**The data**

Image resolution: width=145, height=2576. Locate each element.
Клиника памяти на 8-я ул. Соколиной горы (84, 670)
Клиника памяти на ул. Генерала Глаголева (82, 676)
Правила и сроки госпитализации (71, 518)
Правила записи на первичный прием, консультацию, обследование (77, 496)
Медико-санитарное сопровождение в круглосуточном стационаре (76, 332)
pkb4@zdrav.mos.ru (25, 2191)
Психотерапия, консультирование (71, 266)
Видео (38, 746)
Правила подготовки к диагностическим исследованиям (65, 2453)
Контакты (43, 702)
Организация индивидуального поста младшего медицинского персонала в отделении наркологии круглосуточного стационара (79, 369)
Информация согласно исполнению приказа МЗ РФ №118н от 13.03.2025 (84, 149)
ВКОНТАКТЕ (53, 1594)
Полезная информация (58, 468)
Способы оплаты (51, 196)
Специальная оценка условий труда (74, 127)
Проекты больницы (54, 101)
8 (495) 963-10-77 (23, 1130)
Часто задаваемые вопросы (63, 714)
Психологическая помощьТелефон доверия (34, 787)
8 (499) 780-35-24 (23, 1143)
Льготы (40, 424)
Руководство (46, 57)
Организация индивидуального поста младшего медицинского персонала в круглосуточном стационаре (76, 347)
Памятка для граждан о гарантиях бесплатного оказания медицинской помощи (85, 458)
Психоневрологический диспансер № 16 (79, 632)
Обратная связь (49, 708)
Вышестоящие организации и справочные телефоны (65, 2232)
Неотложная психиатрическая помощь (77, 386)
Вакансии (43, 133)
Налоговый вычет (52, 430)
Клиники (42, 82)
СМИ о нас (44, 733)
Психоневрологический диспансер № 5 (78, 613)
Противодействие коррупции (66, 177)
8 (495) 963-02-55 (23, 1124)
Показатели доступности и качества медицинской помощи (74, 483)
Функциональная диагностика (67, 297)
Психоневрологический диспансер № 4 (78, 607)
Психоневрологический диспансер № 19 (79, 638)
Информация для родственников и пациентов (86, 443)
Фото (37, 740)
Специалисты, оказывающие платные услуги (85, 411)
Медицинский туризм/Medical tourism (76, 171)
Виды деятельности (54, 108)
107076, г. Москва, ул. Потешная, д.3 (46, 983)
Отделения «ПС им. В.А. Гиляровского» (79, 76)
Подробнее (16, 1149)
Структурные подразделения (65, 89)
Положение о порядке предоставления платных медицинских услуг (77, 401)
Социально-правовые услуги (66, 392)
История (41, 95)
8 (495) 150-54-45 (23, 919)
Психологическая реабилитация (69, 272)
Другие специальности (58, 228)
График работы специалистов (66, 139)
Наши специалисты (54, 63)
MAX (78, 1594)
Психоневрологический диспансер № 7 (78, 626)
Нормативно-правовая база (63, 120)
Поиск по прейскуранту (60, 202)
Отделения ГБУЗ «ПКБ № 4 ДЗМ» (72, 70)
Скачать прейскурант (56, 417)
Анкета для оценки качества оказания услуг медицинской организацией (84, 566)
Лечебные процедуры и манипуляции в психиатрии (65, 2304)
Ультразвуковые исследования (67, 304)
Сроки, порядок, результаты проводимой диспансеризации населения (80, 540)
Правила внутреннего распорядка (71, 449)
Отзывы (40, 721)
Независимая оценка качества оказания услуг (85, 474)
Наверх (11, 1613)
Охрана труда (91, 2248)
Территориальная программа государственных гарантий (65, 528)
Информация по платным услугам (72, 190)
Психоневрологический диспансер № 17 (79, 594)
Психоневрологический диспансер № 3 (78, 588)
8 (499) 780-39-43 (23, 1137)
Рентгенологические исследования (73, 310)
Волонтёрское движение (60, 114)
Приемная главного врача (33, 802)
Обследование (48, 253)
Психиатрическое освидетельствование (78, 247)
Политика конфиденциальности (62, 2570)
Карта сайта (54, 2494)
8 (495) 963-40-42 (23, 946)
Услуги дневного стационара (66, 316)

**Problem**
Print only what lies in the material above starting at the line with "Неотложная психиатрическая помощь (77, 386)" and ending at the line with "8 (495) 963-02-55 (23, 1124)", every line exactly as given.

**Response to this exercise**
Неотложная психиатрическая помощь (77, 386)
Вакансии (43, 133)
Налоговый вычет (52, 430)
Клиники (42, 82)
СМИ о нас (44, 733)
Психоневрологический диспансер № 5 (78, 613)
Противодействие коррупции (66, 177)
8 (495) 963-02-55 (23, 1124)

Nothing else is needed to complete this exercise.